> YOUR ASSIGNMENT: Using the entries that follow, give the number of lines containing the string "dropdown". Write nothing besides that number.

[Stored records]
>>>

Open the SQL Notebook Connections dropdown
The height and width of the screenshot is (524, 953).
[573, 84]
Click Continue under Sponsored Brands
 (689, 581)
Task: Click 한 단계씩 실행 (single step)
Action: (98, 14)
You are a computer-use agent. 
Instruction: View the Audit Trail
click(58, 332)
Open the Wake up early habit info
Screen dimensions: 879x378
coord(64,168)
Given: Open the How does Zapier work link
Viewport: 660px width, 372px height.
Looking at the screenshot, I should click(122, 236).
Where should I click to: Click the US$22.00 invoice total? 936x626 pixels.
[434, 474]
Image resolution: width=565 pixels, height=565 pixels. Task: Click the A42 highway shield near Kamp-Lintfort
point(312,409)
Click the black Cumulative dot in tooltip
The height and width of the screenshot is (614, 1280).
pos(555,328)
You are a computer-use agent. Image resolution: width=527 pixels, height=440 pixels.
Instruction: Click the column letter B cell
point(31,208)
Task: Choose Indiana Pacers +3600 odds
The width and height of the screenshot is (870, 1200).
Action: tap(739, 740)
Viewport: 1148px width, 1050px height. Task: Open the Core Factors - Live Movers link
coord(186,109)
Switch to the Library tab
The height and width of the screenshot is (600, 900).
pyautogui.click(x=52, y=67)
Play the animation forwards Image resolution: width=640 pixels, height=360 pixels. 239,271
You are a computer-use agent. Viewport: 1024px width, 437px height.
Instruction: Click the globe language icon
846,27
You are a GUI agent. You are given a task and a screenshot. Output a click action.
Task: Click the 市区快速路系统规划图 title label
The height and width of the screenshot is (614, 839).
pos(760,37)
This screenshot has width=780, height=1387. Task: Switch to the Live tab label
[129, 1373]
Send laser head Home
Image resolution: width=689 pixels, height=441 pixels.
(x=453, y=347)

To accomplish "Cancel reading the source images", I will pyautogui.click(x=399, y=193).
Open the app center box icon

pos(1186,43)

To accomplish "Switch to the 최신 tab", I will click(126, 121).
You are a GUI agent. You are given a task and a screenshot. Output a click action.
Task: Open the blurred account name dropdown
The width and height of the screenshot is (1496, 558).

<<<

> REPLY TO THE TASK: 2